The editorial made it clear that if Mecklenburg County Democrats made a strong show of opposing suffrage for women the rest of the state would, too, stating, “pressure might be brought to bear in an indirect way against those who are trying to carry this proposition through the legislature …”
In August 1920, both Tennessee and North Carolina legislatures held special sessions and took up the issue of ratifying the 19th Amendment as the vote among the states stood at 35 having ratified and eight rejecting it. North Carolina rejected the amendment.
As I wrote in the first installment of this column in November: One Tennessee statesman, acting on advice in a note from his mother, was the deciding vote. After the vote, he reportedly hid in the attic of the state capitol, or, according to History.com, “Some say he crept onto a third-floor ledge to escape an angry mob of anti-suffragist lawmakers threatening to rough him up.”
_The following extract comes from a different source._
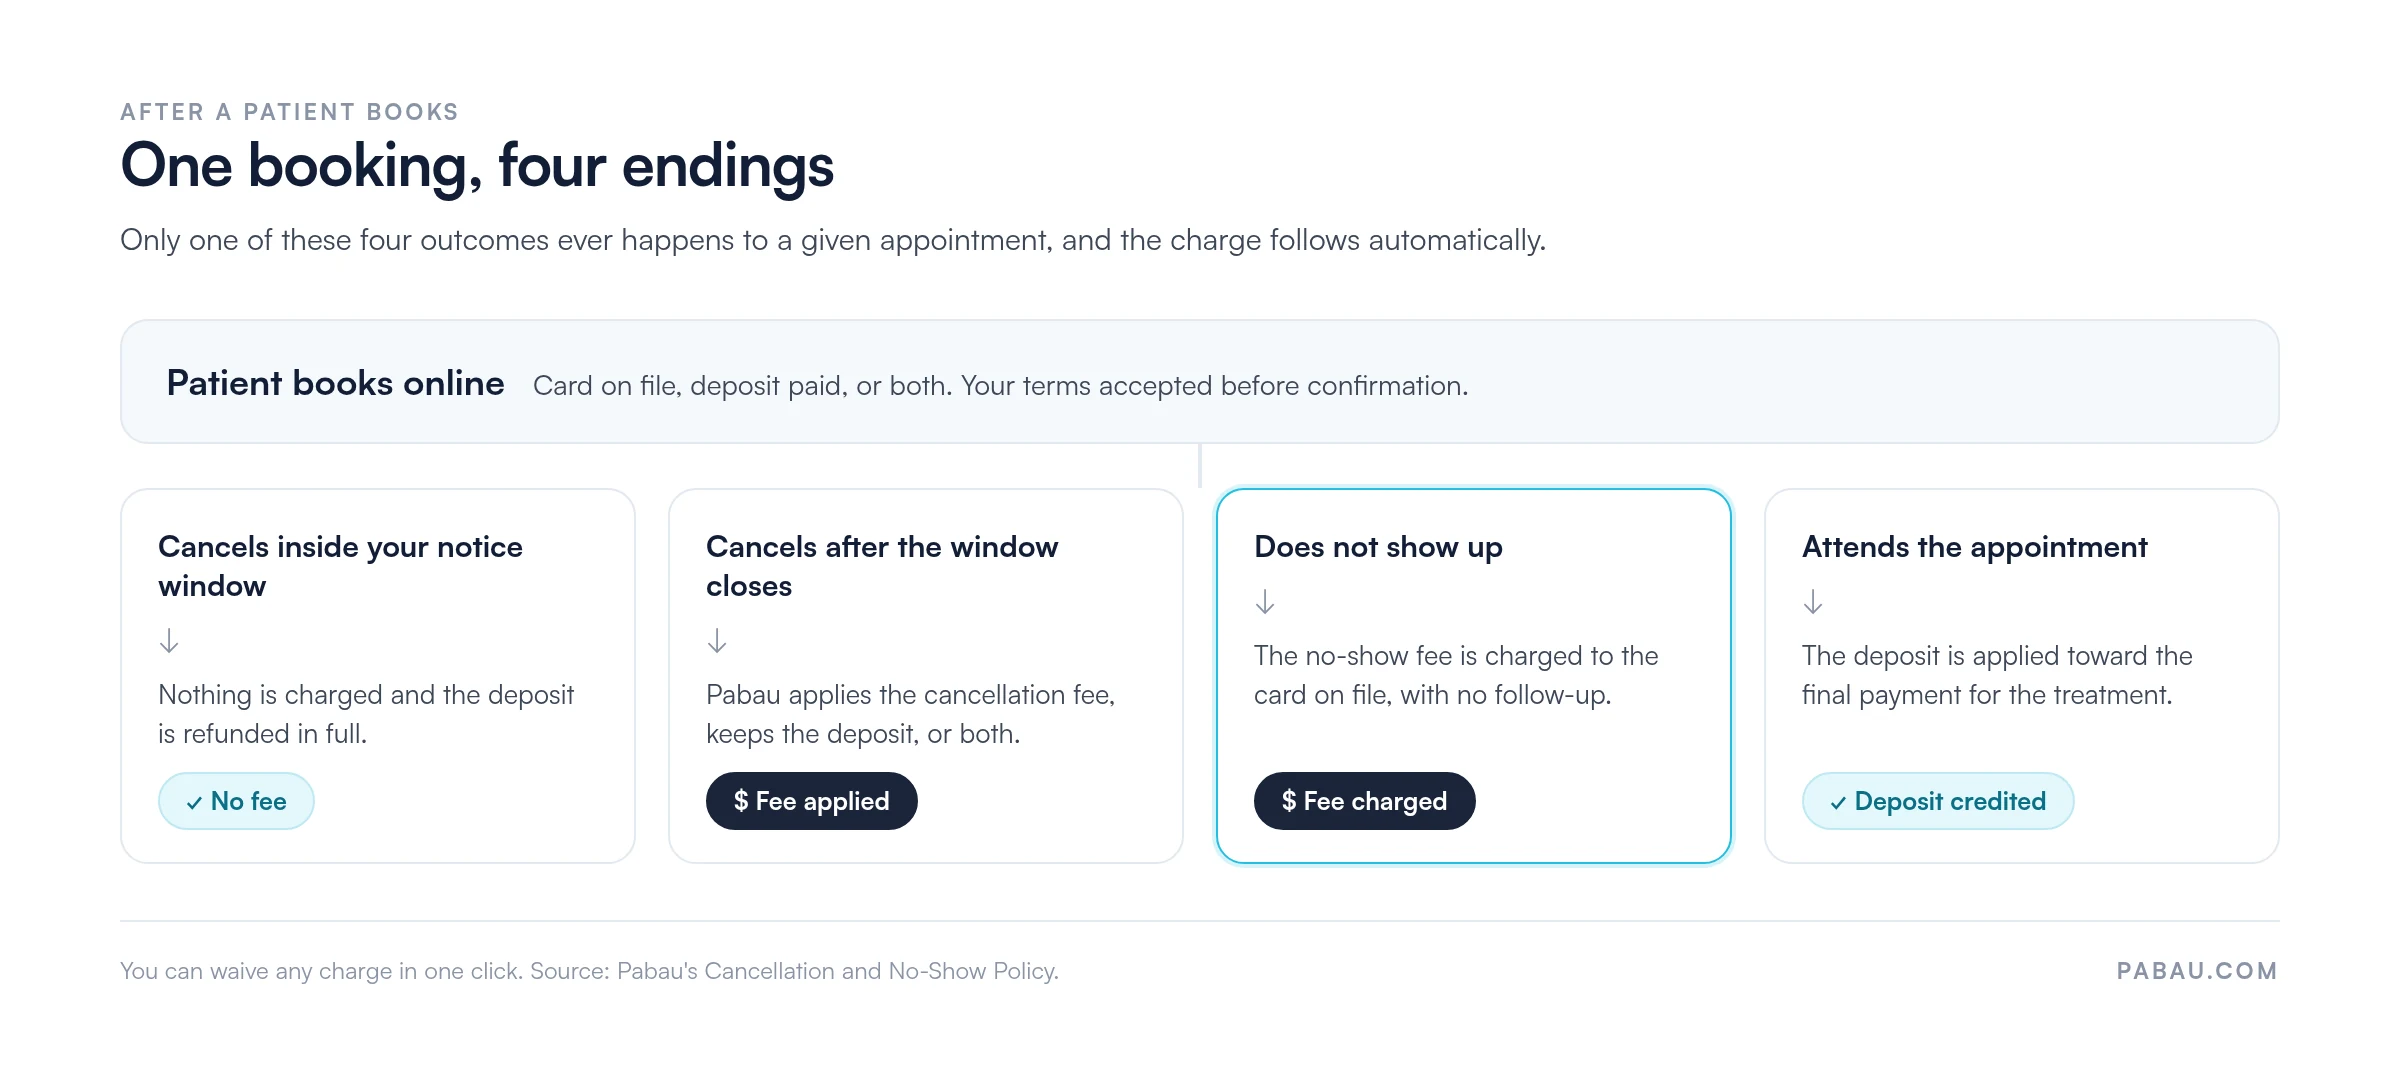
Task: Select the 'No fee' pill
Action: click(236, 801)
The North Carolina General Assembly symbolically voted to ratify the 19th Amendment in 1971 more than 50 years after it mattered. Meanwhile, between racially motivated gerrymandering and attempts at voter ID laws, the NCGA persists in its efforts to prevent North Carolinians from exercising their right to vote.
Voting disputes of today
Last month, according to a press release, the North Carolina League of Women Voters “filed a motion to intervene in a lawsuit that would remove individuals en masse from voter rolls in Mecklenburg and Guilford counties. The lawsuit, Judicial Watch v. North Carolina, et al., was filed in federal court earlier [in April] to force a purge of thousands of registered voters in the run-up to the general election in November.”
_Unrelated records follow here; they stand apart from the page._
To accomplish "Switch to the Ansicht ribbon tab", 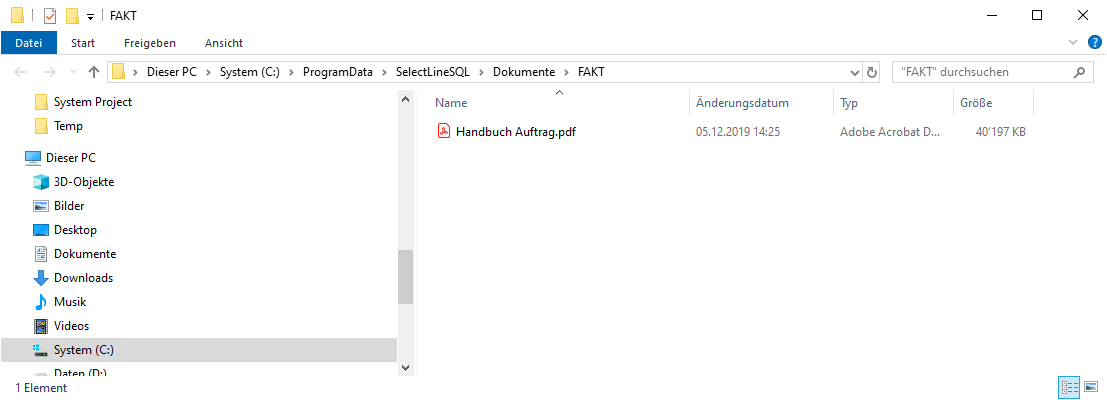I will pyautogui.click(x=223, y=43).
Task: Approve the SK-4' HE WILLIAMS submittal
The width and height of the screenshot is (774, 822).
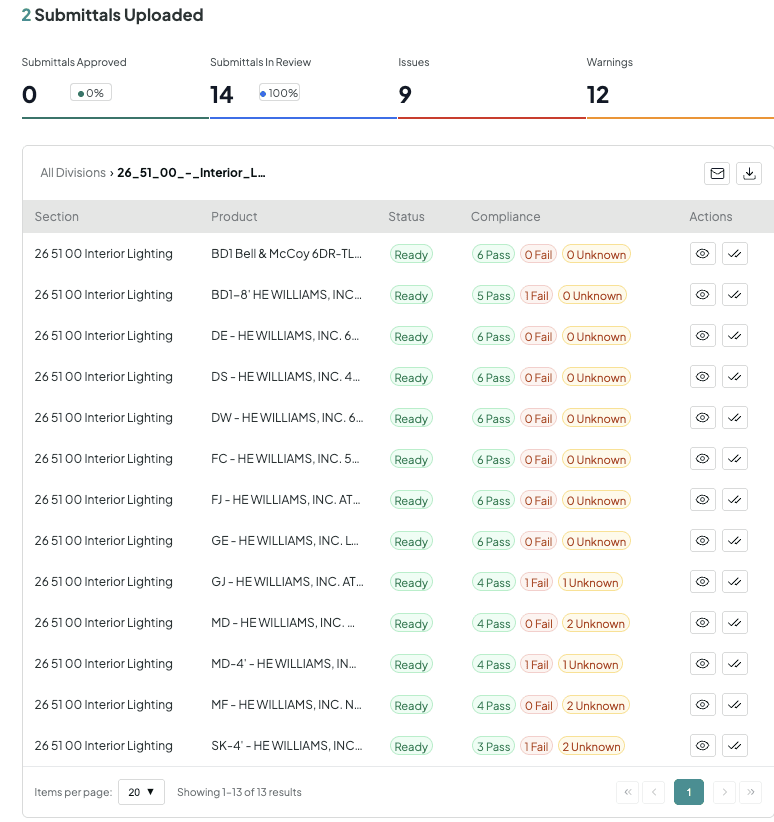Action: [735, 745]
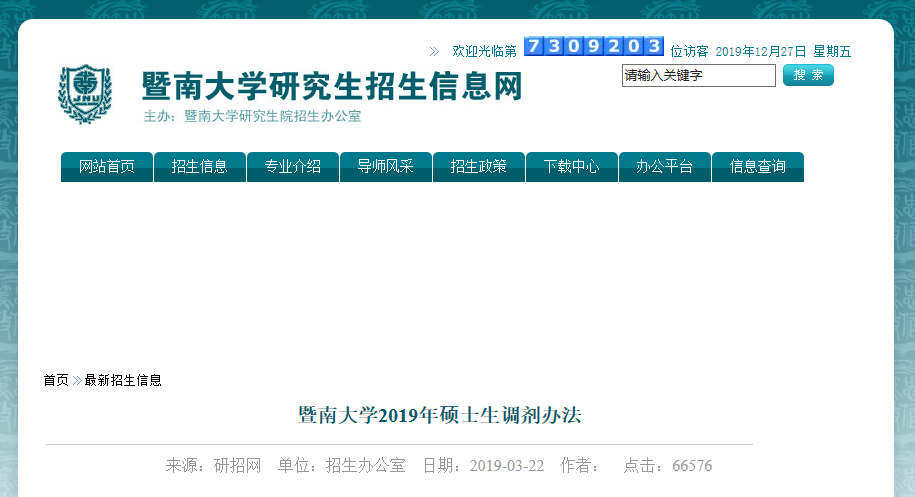
Task: Click the 主办 graduate admissions office subtitle
Action: pyautogui.click(x=252, y=116)
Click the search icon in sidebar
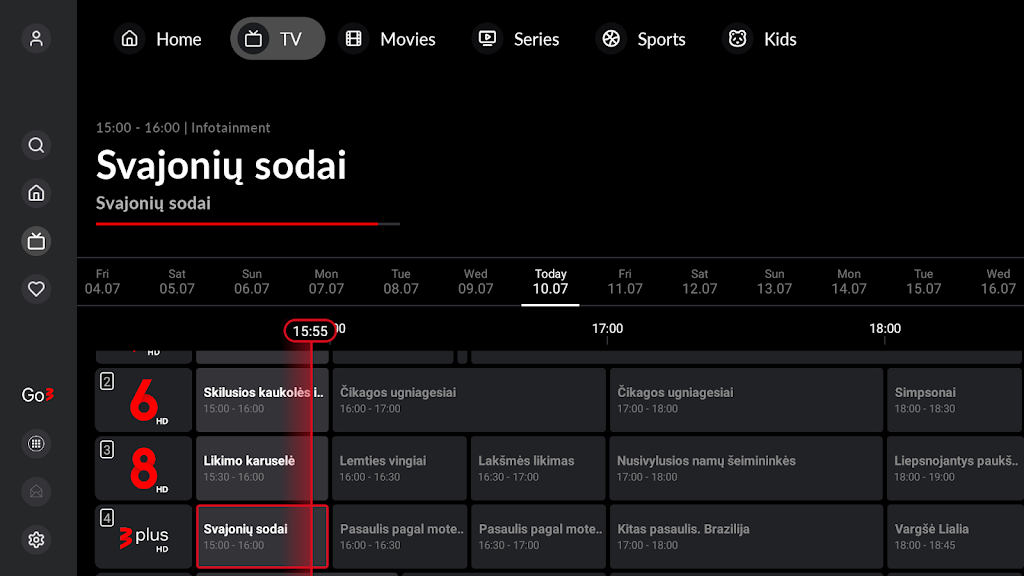The width and height of the screenshot is (1024, 576). point(37,145)
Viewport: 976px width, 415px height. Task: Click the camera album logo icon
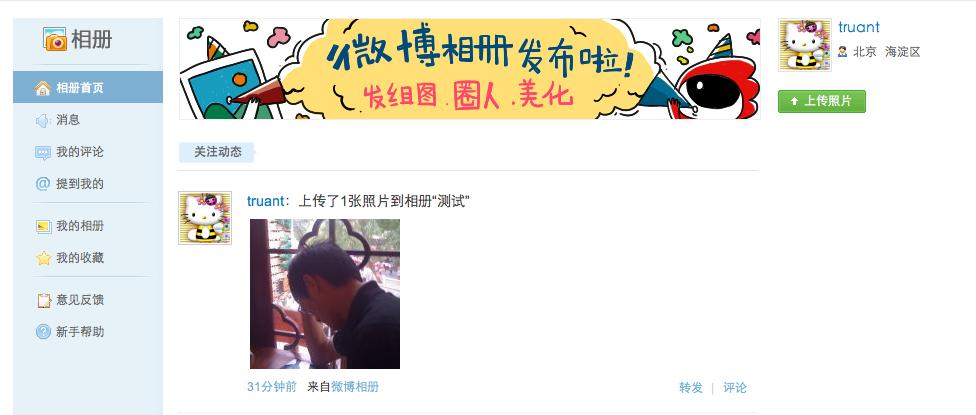(55, 39)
“This lawsuit is a despicable attempt to push a voter suppression agenda during a public health crisis,” says Allison Riggs, interim executive director and chief counsel for Voting Rights at the Southern Coalition for Social Justice.
On May 4, according to The News and Observer in Raleigh, a group of Democratic legal organizations filed a lawsuit against the state of North Carolina in an effort to loosen absentee voting rules since this year’s presidential election is being held during a global pandemic.
On April Fool’s Day, NCGA Senate Leader Phil Berger told WFAE that he’s not in favor of making mail-in voting easier for state voters. And, if history serves, that is no joke.
According to fivethirtyeight.com, voting by mail does not give either party an advantage and “both parties have enjoyed a small but equal increase in turnout.”
And, according to the MIT Elections Lab, “As with all forms of voter fraud, documented instances of fraud related to (vote-by-mail) are rare.”
The N.C. State Board of Elections has proposed several ways to make mail-in voting more feasible for voters, including making election day a holiday and not requiring postage on absentee ballots. The BOE also noted that if the state is going to allow all mail-in voting that it needs to decide soon as it will take a great deal of time and effort to prepare and mail the ballots.
While, traditionally, only 5% of voters in North Carolina vote via mail, that number is expected to rise this year. You can request an absentee ballot now via the Mecklenburg County Board of Elections website so you can be sure to exercise your right to vote in 2020.